EXERCISE DATA Block Start
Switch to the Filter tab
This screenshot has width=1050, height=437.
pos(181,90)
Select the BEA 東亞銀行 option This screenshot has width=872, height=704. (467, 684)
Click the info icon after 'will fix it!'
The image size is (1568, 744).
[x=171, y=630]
EXERCISE DATA Block End
EXERCISE OBJECTIVE » Beginning with the line that contains "Select the BEA", write out every line through the end of the entries above, exactly.

TASK RESULT »
Select the BEA 東亞銀行 option This screenshot has width=872, height=704. (467, 684)
Click the info icon after 'will fix it!'
The image size is (1568, 744).
[x=171, y=630]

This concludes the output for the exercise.